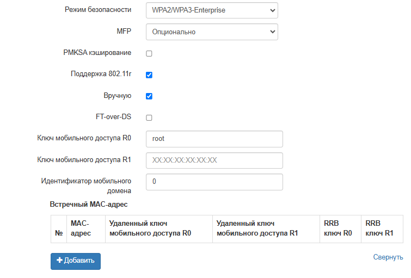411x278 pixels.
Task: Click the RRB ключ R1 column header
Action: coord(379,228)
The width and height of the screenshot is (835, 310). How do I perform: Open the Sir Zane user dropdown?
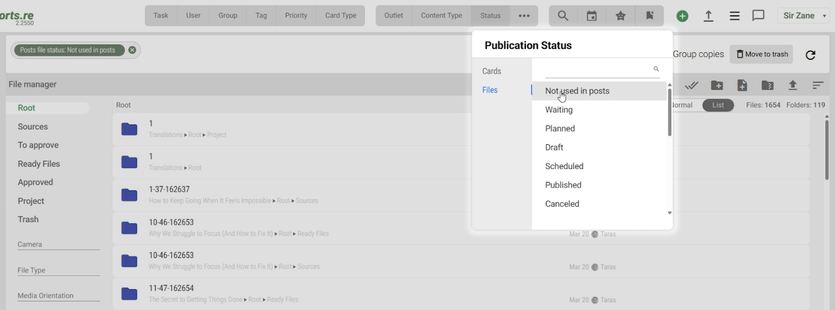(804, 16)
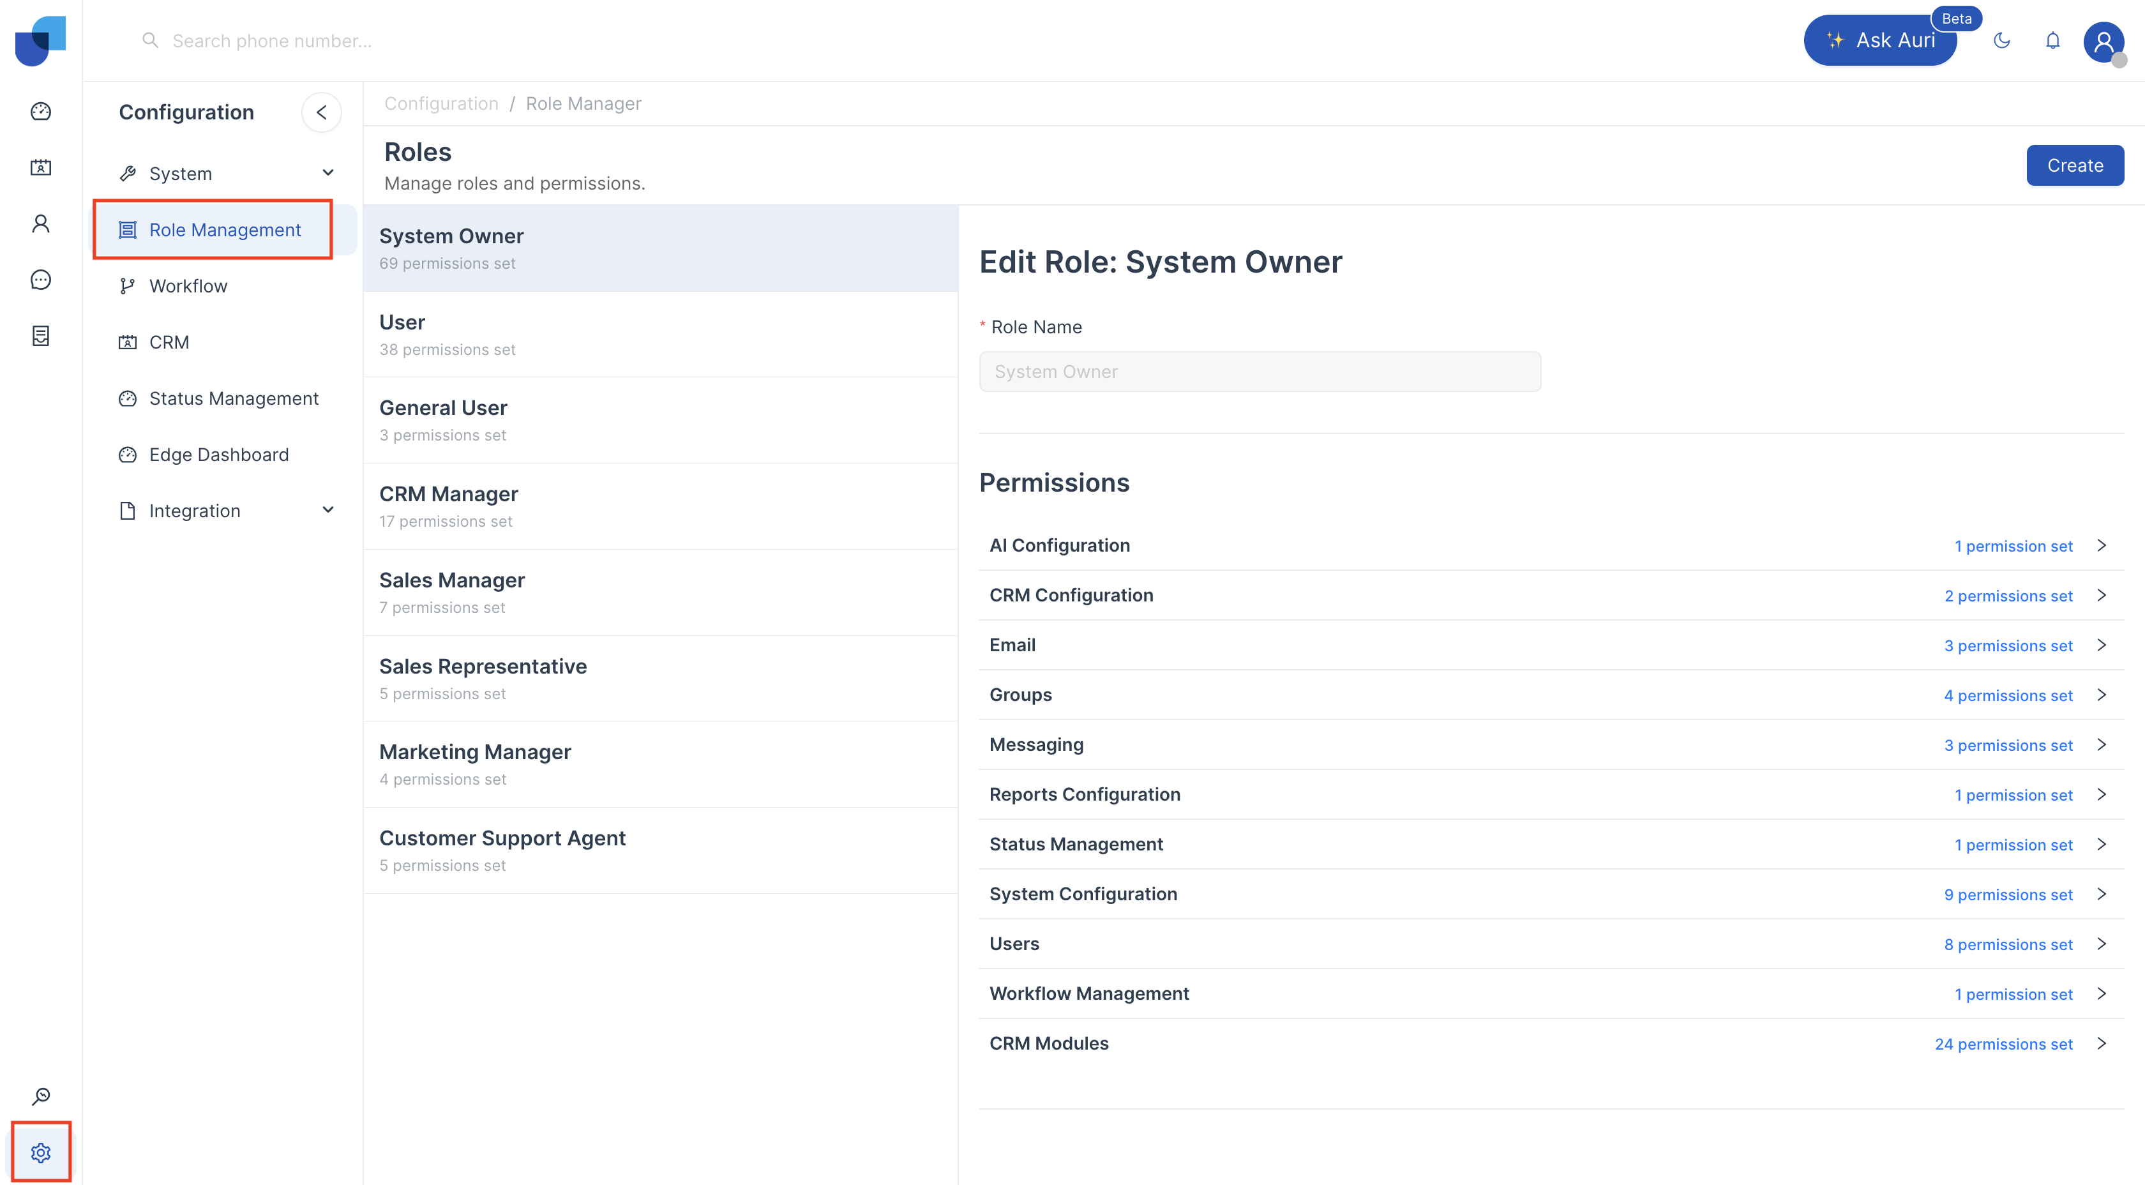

★ ★ ★ ★ ★

Work item:
Which lines run from the one holding "The width and" through the end of the records? Reproduce them word for word, both ends included, with no pictures.

Output of the exercise:
The width and height of the screenshot is (835, 310). How do I perform: Open the Sir Zane user dropdown?
(804, 16)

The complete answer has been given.